Conformational energy analysis of the substitution of Val for Gly 233 in a functional region of platelet GPIb alpha in platelet-type von Willebrand disease.

Platelet-type von Willebrand disease (PT-vWD) is an autosomal dominant bleeding disorder in which patient platelets exhibit an abnormally increased binding of circulating von Willebrand factor (vWF). We have recently shown that this abnormality is associated with a point mutation resulting in substitution of Val for Gly 233 in platelet membrane glycoprotein Ib alpha (GPIb alpha), a major component of the platelet GPIb/IX receptor for vWF. To investigate the effect of this substitution on the three-dimensional structure of this region of the protein, we have generated the allowed (low energy) conformations of the region of the GPI alpha protein containing residues 228-238 (with 5 residues on either side of the critical residue 233) with Gly 233 (wild type) and Val 233 (PT-vWD) using the computer program ECEPP (Empirical Conformational Energies of Peptides Program). The wild-type sequence is Tyr-Val-Trp-Lys-Gln-Gly-Val-Asp-Val-Lys-Ala. We find that the Gly 233-containing peptide can exist in two low energy conformers.
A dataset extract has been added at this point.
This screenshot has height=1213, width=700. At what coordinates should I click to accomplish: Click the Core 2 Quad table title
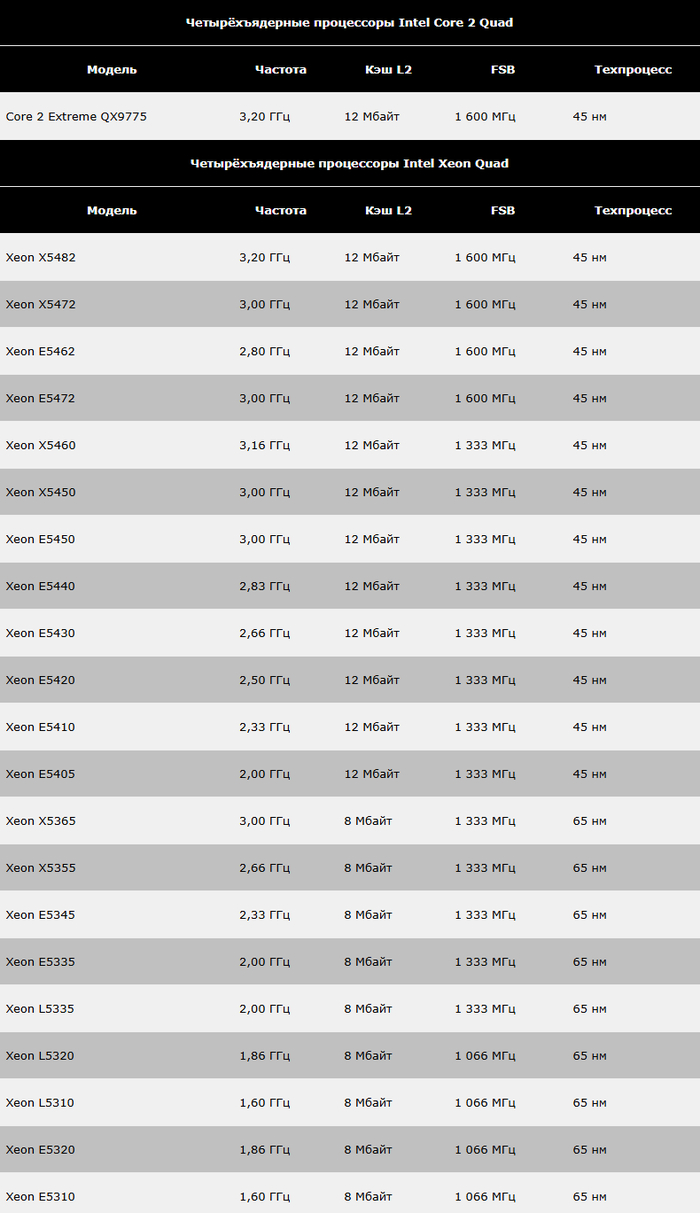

The lowest energy conformer is a structure containing a beta-turn at Gln 232-Gly 233 while the alternative conformation is an amphipathic helical structure. Only the amphipathic helical structure is allowed for the Val 233-containing peptide which contains a hydrophobic 'face' consisting of Val 229, Val 233 and Val 236 and another hydrophilic surface composed of such residues as Lys 231 and Asp 235. No such surfaces exist for the lowest energy bend conformer for the Gly 233-containing peptide, but do exist in the higher energy helical structure. The amphipathic surfaces in the 228-238 region of the Val 233-containing GPIb alpha protein may associate strongly with complementary surfaces during vWF binding to the GPIb/IX receptor complex and may help explain heightened association of vWF with this receptor in PT-vWD.